[Stored records]
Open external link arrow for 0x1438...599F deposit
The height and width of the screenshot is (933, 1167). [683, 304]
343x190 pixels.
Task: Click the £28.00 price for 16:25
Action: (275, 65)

* [ABOUT THIS TASK]
Write the entries above out again, unchanged and complete.

* [OUTPUT]
Open external link arrow for 0x1438...599F deposit
The height and width of the screenshot is (933, 1167). [683, 304]
343x190 pixels.
Task: Click the £28.00 price for 16:25
Action: (275, 65)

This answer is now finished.